**Instructions for the task**.
Produce exactly the lines from the one holding "Sort by the 驱动包 column header" through the last line of the data below, with every picture left out.

Dataset entries:

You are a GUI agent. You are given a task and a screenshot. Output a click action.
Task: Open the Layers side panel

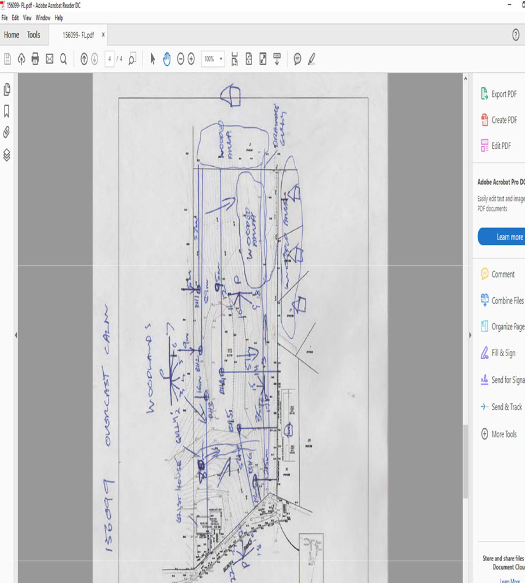click(x=7, y=154)

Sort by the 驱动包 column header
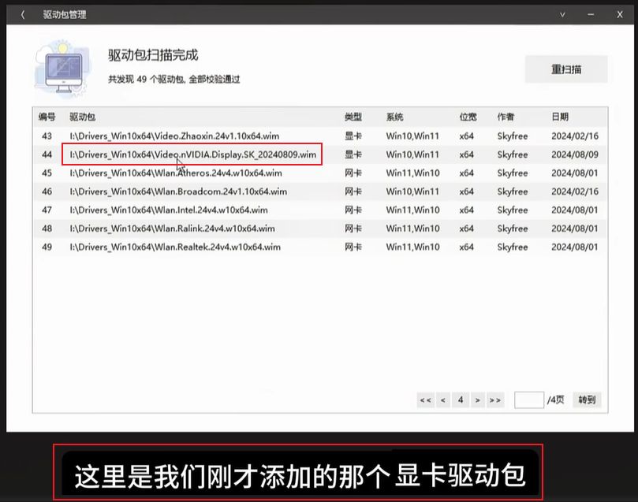coord(82,117)
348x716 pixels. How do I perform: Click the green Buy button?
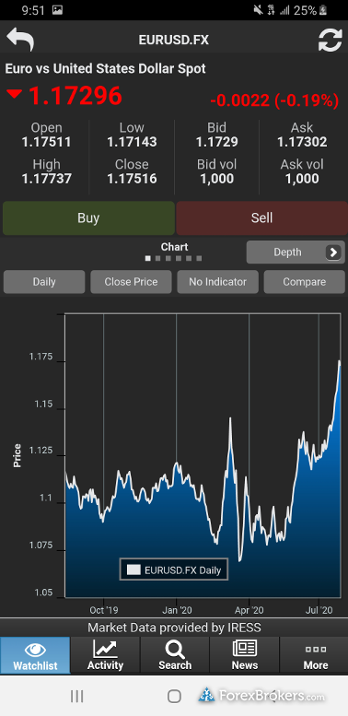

**Answer for this exercise**.
Sort by the 驱动包 column header
coord(82,117)
348x716 pixels. How do I perform: Click the green Buy button?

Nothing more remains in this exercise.